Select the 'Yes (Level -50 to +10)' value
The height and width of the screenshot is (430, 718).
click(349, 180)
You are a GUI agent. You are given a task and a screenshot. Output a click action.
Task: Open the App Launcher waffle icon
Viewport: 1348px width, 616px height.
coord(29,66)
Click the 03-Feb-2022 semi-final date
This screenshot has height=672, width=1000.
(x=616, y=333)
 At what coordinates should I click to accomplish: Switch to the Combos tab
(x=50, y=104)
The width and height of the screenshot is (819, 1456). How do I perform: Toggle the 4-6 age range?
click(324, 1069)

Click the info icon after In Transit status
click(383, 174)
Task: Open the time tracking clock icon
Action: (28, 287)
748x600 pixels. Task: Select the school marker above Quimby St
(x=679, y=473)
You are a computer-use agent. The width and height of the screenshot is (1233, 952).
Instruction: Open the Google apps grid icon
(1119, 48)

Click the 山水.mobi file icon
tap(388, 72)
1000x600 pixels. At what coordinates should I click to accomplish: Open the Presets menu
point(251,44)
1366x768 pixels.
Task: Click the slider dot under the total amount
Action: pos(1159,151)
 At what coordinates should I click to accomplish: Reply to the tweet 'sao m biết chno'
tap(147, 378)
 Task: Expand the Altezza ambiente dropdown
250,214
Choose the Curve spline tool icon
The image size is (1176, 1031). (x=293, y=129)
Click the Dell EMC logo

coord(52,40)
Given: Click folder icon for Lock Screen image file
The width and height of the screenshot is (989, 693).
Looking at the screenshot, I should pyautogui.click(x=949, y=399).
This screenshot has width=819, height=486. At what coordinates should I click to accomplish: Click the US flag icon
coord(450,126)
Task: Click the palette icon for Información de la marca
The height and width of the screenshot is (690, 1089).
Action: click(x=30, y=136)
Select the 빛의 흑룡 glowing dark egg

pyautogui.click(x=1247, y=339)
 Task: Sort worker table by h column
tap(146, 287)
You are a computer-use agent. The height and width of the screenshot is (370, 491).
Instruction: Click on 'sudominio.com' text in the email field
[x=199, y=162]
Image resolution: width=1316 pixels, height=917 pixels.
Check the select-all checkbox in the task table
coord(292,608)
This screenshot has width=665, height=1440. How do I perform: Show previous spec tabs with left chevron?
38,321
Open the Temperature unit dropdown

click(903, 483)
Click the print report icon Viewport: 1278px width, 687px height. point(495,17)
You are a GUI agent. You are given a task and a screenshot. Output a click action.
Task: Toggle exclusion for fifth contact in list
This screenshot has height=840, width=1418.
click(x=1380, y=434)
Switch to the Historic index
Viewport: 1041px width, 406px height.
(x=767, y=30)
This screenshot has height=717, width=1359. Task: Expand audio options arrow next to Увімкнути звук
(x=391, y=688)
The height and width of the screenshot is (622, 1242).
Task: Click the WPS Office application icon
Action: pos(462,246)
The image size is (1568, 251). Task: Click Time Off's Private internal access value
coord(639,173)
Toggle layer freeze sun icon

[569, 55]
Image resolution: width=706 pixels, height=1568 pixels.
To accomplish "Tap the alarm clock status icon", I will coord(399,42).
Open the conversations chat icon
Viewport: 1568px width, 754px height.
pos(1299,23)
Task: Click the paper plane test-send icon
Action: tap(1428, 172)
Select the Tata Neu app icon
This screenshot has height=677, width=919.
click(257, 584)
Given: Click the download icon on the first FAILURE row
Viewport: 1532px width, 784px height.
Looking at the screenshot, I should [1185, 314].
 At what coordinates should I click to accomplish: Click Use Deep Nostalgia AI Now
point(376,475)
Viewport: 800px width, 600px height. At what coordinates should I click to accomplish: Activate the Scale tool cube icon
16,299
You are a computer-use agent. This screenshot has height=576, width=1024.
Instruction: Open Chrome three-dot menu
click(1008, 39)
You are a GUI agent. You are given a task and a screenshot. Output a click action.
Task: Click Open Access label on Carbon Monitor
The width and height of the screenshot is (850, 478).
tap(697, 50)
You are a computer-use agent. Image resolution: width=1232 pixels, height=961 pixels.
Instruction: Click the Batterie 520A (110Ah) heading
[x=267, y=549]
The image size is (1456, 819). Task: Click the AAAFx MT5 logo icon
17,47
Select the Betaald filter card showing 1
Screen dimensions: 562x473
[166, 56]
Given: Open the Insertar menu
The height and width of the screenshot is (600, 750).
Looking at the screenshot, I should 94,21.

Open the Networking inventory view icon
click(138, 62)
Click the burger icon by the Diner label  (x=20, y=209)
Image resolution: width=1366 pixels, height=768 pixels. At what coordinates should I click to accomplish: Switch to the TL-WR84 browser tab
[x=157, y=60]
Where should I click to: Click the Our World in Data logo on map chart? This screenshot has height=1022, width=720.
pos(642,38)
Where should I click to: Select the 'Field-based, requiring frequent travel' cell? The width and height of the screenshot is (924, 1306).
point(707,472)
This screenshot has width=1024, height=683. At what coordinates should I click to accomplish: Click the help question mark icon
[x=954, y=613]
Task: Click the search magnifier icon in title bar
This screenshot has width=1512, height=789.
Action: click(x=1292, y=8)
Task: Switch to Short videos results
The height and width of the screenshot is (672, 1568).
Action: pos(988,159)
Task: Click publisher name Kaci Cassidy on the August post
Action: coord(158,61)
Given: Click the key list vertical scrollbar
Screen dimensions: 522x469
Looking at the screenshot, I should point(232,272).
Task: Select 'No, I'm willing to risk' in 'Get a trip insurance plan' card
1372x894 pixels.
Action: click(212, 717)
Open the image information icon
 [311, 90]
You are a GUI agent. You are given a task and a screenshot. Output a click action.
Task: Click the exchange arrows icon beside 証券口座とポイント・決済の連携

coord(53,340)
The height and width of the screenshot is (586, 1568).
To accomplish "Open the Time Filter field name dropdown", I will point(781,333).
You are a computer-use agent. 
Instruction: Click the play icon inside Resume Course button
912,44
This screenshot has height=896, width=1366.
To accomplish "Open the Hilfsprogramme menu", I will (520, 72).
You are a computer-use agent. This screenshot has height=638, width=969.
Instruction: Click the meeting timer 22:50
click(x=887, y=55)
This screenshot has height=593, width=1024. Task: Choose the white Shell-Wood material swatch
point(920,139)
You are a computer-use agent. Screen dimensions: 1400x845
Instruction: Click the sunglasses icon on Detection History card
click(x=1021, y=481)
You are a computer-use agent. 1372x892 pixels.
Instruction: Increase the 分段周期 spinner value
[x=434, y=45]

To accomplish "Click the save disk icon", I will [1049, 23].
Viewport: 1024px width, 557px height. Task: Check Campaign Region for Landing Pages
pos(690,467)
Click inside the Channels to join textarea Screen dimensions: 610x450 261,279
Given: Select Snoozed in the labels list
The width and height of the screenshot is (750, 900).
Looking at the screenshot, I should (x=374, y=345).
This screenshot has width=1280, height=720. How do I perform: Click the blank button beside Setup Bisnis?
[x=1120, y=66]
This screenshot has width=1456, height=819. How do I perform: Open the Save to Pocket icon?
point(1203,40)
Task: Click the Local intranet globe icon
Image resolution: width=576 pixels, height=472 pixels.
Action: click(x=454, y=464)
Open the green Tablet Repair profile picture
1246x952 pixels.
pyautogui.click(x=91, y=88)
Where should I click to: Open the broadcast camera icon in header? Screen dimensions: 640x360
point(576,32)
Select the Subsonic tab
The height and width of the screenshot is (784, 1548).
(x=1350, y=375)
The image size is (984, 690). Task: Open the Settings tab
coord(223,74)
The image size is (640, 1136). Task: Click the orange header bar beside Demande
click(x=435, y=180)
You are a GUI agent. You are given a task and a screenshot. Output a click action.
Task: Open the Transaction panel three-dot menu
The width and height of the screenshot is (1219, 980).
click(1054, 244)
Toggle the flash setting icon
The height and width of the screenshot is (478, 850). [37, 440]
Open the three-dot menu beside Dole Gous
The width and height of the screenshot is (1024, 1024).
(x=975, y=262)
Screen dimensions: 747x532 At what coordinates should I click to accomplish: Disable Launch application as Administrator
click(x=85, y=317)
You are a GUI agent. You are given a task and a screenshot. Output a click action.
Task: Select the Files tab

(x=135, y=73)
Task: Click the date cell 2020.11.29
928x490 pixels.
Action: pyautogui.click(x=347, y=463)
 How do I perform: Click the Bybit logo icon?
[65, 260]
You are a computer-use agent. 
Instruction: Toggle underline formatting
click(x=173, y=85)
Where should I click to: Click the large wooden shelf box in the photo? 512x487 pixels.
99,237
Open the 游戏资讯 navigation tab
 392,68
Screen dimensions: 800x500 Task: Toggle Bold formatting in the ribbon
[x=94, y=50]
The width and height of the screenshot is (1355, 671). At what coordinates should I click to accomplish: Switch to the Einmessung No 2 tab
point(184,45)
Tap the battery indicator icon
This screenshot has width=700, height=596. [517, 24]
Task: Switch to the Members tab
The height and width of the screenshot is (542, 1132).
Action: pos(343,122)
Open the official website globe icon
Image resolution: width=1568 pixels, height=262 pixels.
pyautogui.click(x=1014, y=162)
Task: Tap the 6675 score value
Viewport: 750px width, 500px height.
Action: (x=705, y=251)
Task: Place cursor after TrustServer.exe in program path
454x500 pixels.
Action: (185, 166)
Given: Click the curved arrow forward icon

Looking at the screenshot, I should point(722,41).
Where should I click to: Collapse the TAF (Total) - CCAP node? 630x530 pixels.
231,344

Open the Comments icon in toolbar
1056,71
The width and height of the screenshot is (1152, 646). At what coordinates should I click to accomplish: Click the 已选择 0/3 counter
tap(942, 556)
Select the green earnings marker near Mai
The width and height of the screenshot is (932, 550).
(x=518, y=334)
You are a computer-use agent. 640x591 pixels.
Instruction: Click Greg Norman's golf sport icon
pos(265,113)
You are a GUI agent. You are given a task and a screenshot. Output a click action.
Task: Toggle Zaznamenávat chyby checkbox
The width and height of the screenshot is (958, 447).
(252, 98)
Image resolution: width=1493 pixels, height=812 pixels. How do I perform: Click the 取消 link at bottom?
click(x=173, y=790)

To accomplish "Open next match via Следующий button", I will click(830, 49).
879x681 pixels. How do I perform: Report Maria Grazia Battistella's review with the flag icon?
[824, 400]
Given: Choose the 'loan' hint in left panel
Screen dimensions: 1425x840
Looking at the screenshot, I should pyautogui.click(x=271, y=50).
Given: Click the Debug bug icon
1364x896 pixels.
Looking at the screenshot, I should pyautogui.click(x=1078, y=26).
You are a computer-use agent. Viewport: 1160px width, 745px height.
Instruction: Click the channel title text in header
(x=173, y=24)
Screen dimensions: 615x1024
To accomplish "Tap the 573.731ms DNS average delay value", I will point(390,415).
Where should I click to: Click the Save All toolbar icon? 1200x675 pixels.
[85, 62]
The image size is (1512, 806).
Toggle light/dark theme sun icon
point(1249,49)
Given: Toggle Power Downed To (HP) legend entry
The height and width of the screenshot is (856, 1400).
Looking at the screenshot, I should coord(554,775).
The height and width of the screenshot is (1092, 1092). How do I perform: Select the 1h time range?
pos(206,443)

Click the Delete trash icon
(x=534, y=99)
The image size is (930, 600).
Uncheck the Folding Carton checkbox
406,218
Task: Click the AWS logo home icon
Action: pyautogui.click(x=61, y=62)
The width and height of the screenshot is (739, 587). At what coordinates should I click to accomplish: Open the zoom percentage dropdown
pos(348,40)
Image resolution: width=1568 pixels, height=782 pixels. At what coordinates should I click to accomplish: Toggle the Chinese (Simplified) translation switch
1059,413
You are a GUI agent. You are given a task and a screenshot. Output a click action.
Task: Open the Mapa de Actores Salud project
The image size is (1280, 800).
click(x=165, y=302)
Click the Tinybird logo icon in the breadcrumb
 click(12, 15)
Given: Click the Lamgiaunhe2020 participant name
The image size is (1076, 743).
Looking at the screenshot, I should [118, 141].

:::::

_PROBLEM TO SOLVE_
Copy the records starting at the line containing "Given: Open the Insertar menu" and ending at the line containing "Action: click(x=1292, y=8)", swapping "burger" for "hamburger" and keeping everything else the same.

_ANSWER TO THE EXERCISE_
Given: Open the Insertar menu
The height and width of the screenshot is (600, 750).
Looking at the screenshot, I should 94,21.

Open the Networking inventory view icon
click(138, 62)
Click the hamburger icon by the Diner label  (x=20, y=209)
Image resolution: width=1366 pixels, height=768 pixels. At what coordinates should I click to accomplish: Switch to the TL-WR84 browser tab
[x=157, y=60]
Where should I click to: Click the Our World in Data logo on map chart? This screenshot has height=1022, width=720.
pos(642,38)
Where should I click to: Select the 'Field-based, requiring frequent travel' cell? The width and height of the screenshot is (924, 1306).
point(707,472)
This screenshot has width=1024, height=683. At what coordinates should I click to accomplish: Click the help question mark icon
[x=954, y=613]
Task: Click the search magnifier icon in title bar
This screenshot has width=1512, height=789.
Action: click(x=1292, y=8)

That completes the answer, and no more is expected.